Although they had not met before this project, novelist Steve Yarbrough, himself a Deltan, felt instant kinship with Burdine when shown her work and agreed to write an introduction. In the introduction, she writes, “Most Deltans…are hyper-aware of their physical surroundings.” This may be true for many, and is certainly true in Burdine’s case.
Upon opening the book, one first sees endpapers printed with a photograph of rich, brown soil, freshly turned, and this puts one on notice that the photographs here go deeper than the surface. There is history in every face, every abandoned building, rusted machinery, even the crops in the field bear testimony to a past not long past. These photographs speak to the viewer, encouraging one to linger and imagine the life, the story or spark memories of one’s own. A mother and daughter, a couple dressed to the nines and clearly feeling strong and beautiful, two old men on a store porch — one black, one white — an older nurse in her uniform and sock feet, children at play; all of these are captured with barriers down.

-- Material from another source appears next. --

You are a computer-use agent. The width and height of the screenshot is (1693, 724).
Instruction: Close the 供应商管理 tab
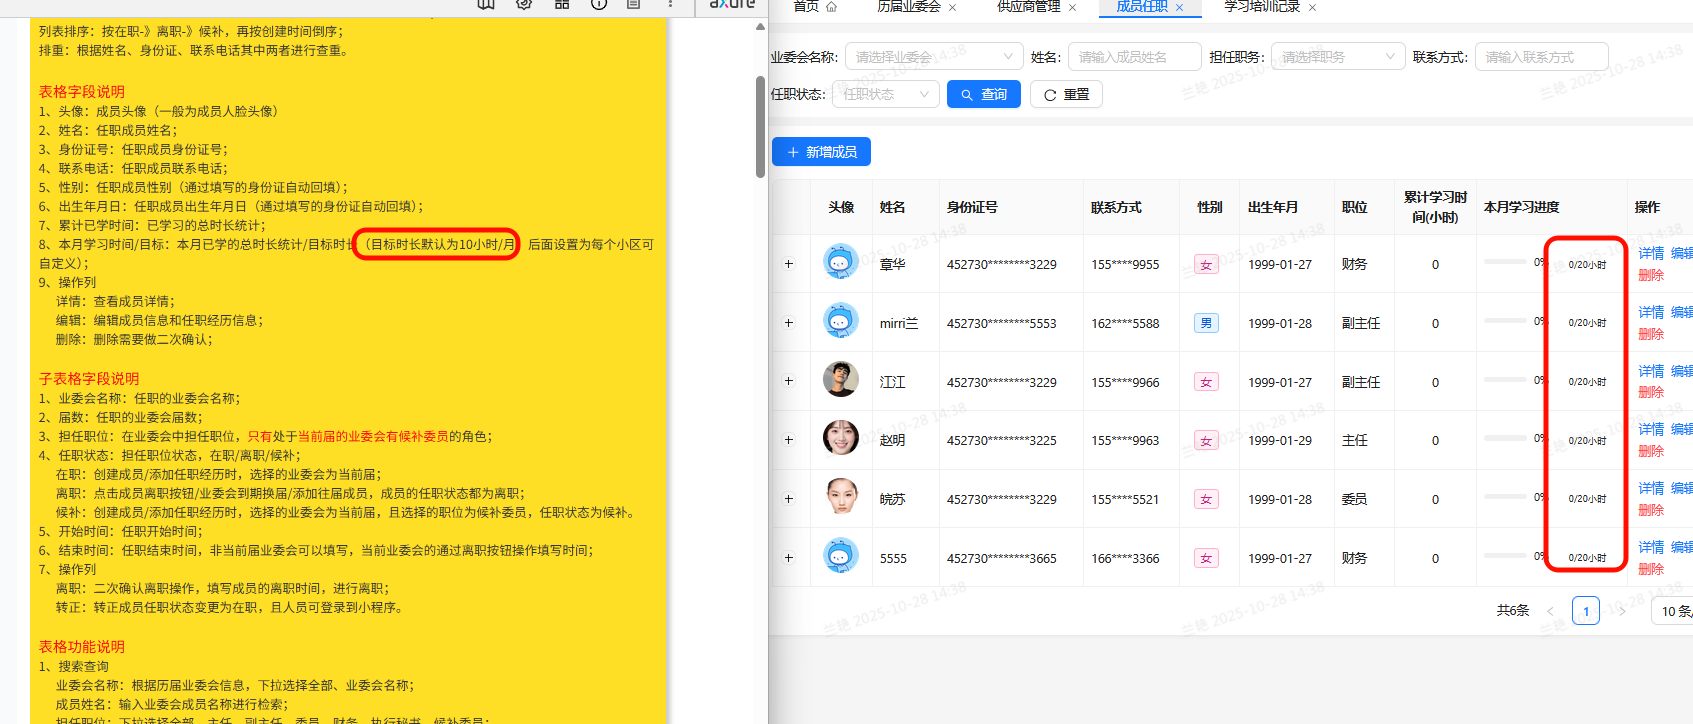1072,8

And Burdine finds beauty everywhere in the Delta: a red uniform hanging on a wire fence; vines crawling across the floor of an abandoned house; stubble in a field; and, of course, bales of cotton. Keenly aware of light, some of the photographs seem to glow, almost radiate warmth from the page such as one of golden stubble in a field and another of shattered glass in an automobile.
“Delta Deep Down” is like taking a road trip through the Delta with all the time in the world to see everything and take many side-trips on the way. Few have the ability to observe in such a way, but Burdine’s “hyper-awareness” takes all those detours and fleeting moments so readers can wander in her path at their leisure.